Following standardized protocol, low, medium and high category spores were produced and exposed to the original concentration of disinfectants at both label determined and standardized time in presence or absence of organic matter. Minimum disinfectant concentration and minimum organic matter concentration for with bactericidal effect were also determined. The efficacy of hospital disinfectants on the strictly anaerobic mono organism, mixed multi organism and strictly aerobic multi organism 72 hours and 120 hours C. difficile biofilm was quantified using both microbiological techniques as well as microscopically. The effect of community household disinfectants on C. difficile spores was determined using time-kill experiments as well as time-kill curves.
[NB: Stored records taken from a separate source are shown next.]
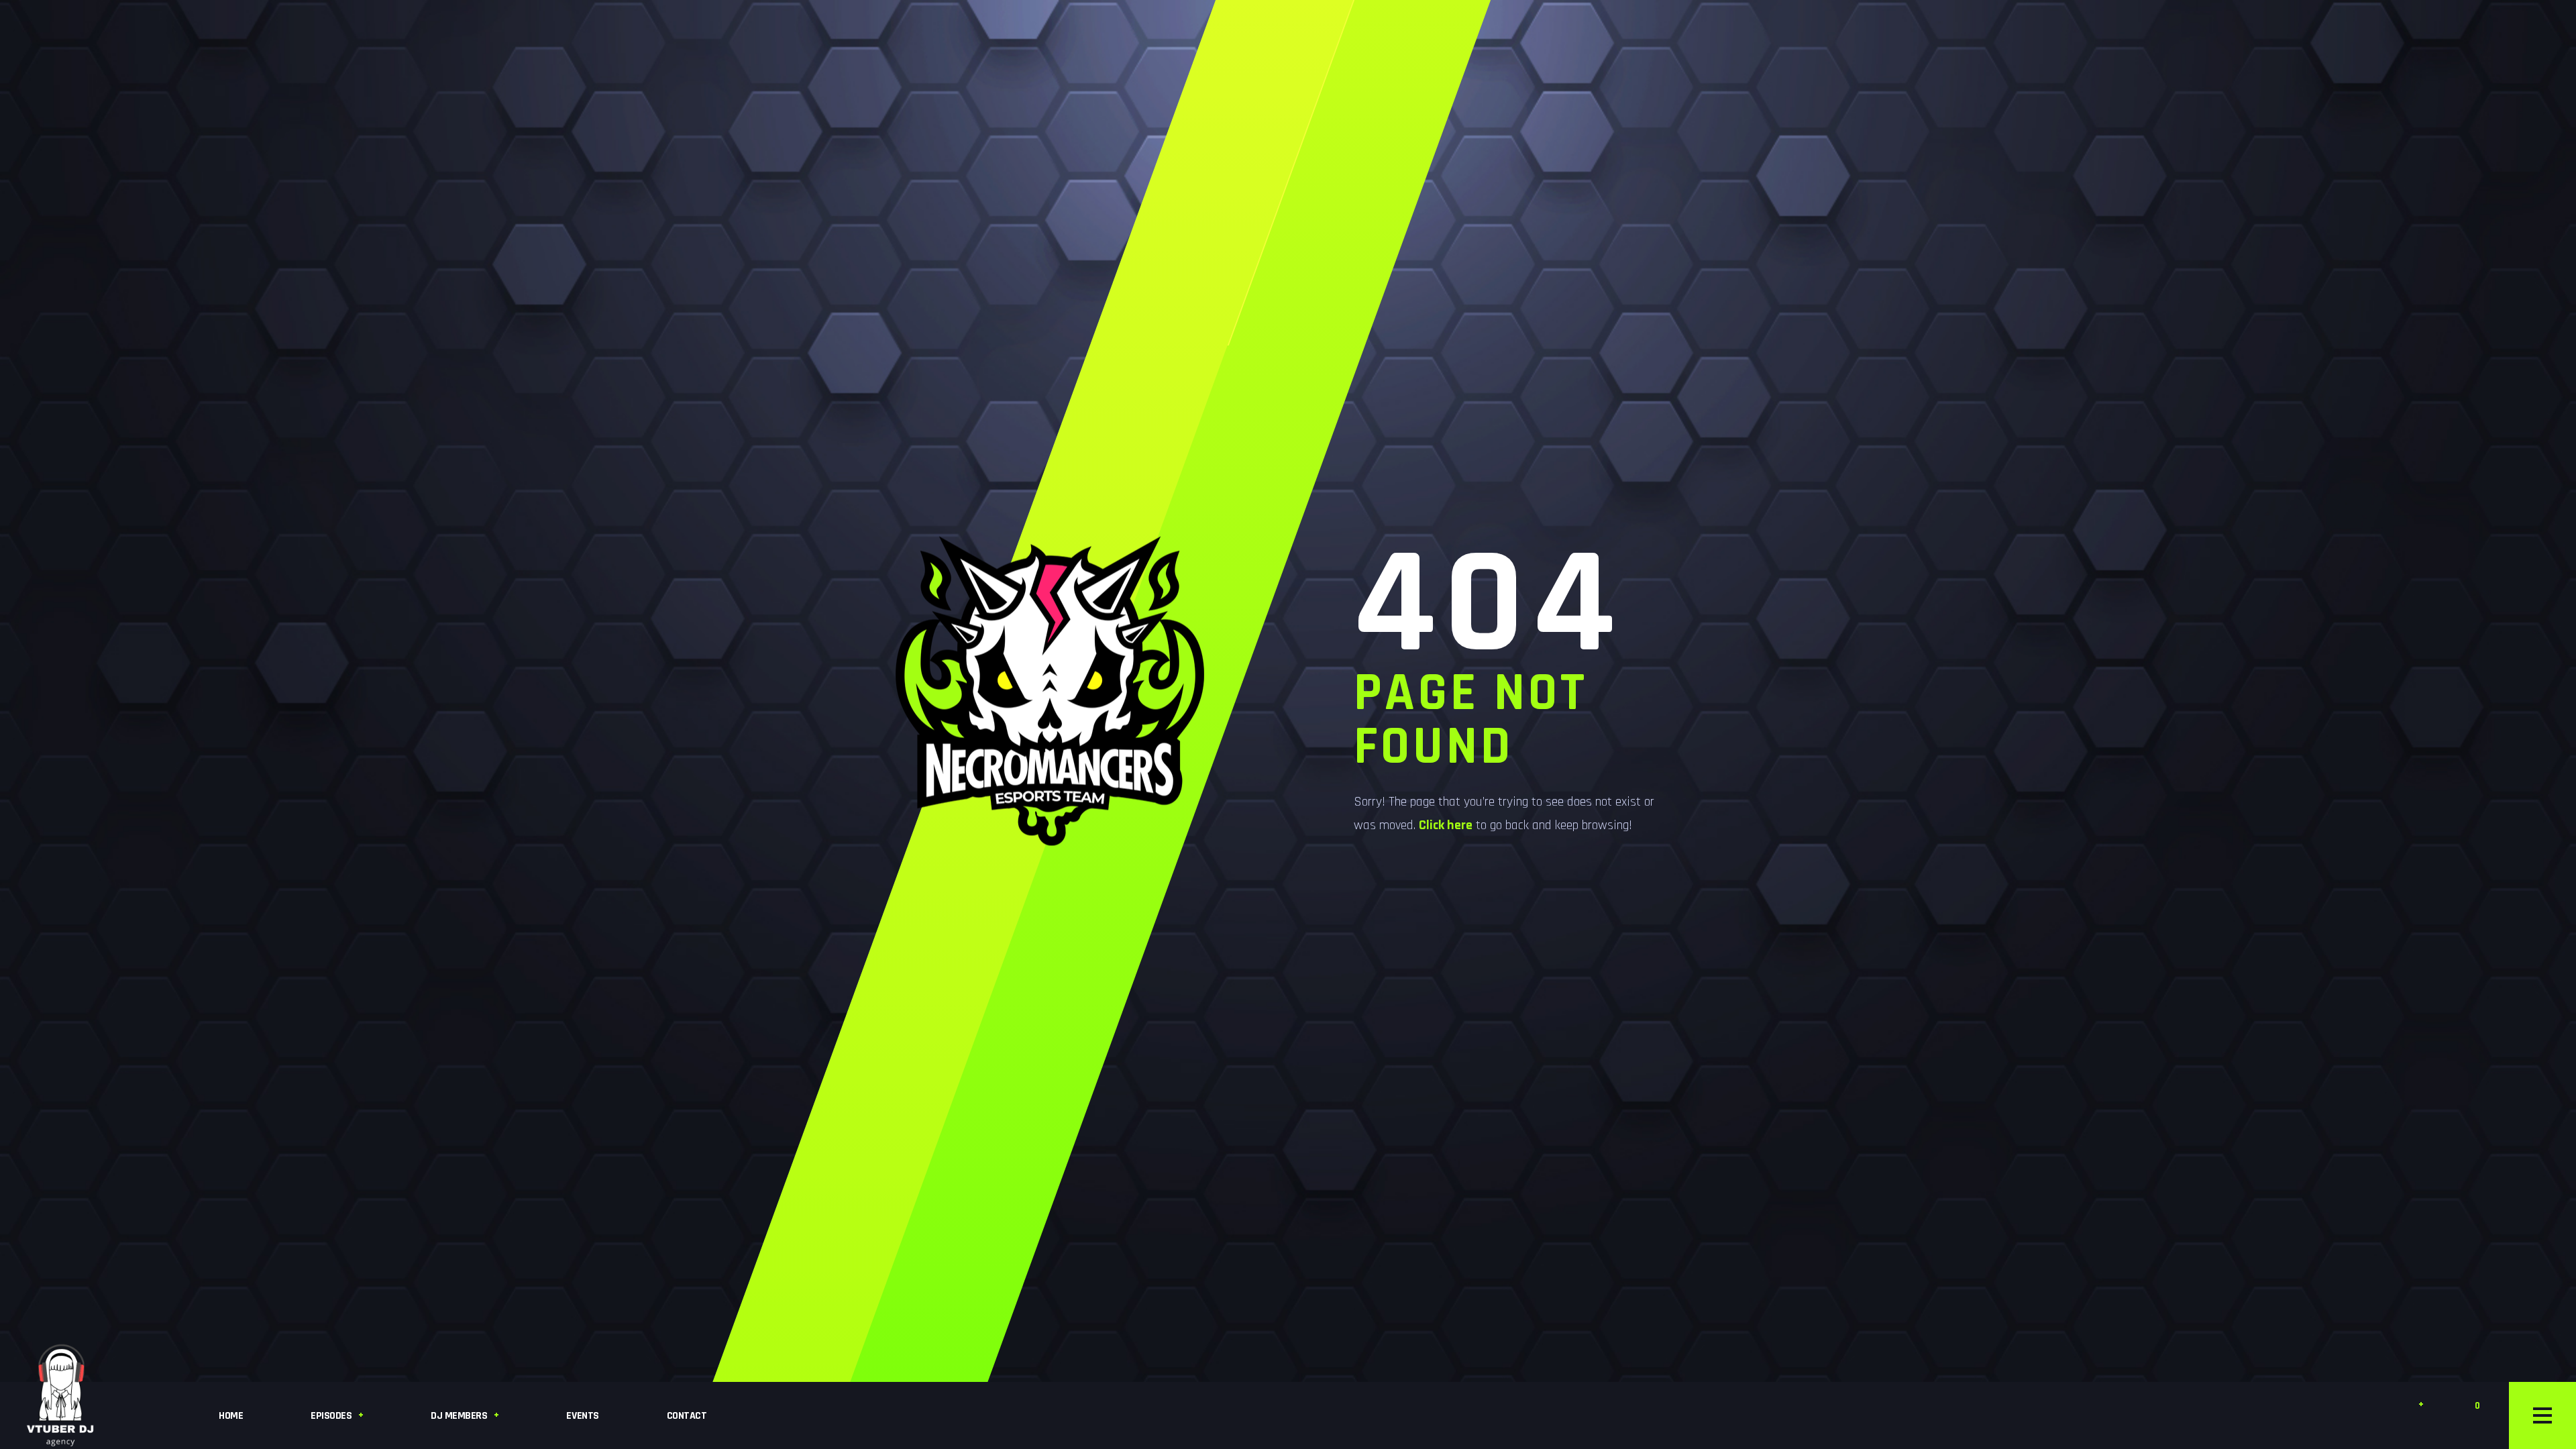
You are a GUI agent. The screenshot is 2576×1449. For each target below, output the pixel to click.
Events (582, 1416)
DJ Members (459, 1416)
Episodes (331, 1416)
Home (231, 1416)
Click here (1445, 825)
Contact (687, 1416)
Germination assay, Ca-DPA assay, spore cortex fragmentation assay, the effect on the dormant vs. activated spore, qPCR and microscopy was done to characterize the role of community disinfectants on C. difficile propagation.


The effect of 7 hospital disinfectant and 7 community disinfectant were tested against16 C. difficile spores of 6 different ribotypes. All tested hospital disinfectants were effective in eradicating almost 100% C. difficile spores at manufacturer suggested contact time in absence of organic matter and at all spore concentration. Using the general linear model, sporicidal activity of the disinfectants was affected by a shorter contact time (0.52±0.10 log decrease; p<0.0001), and presence of organic matter (low organic substance: 0.77±0.11 log decrease; p<0.0001; high organic substance: 2.02±0.12 log decrease; p<0.0001). C. difficile vegetative cells and spores were recovered from biofilms regardless of type or duration of biofilm formation. No disinfectant was able to completely eliminate C. difficile from the biofilms. Overall, Clorox, OPA, and Virex were most effective at killing C. difficile spores regardless of biofilm age, ribotype, or wash conditions (p= 0.001, each). Clorox and OPA were also effective at killing total vegetative cell growth (P=0.001, each) but Virex was found to be ineffective against the total vegetative cell growth (p=0.77). Clorox and Virex were most effective in reducing biomass followed by Nixall, OPA, and Vital oxide. None of the community disinfectants except Clorox was found to be effective against C. difficile spores. Increased spore germination was observed for Lysol hydrogen peroxide and Lysol. Effect on active vs dormant spores, germination assay, Ca-DPA assay, spore cortex fragmentation assay, qPCR and microscopy ass indicate the potential for Lysol hydrogen peroxide to act as a germinant for C. difficile spores.


None of the disinfectants could consistently reduce C. difficile spore count under all conditions. Furthermore, this is the first study to look at the efficacy of hospital disinfectants on C. difficile spores encased in a biofilm. This study reported for the very first time about the germinant potential of certain household disinfectants. Thus, the findings for this study may help to inform the infection control guidelines and aid to fulfill the CDCs goal of reducing C. difficile infection by 30% by 2020.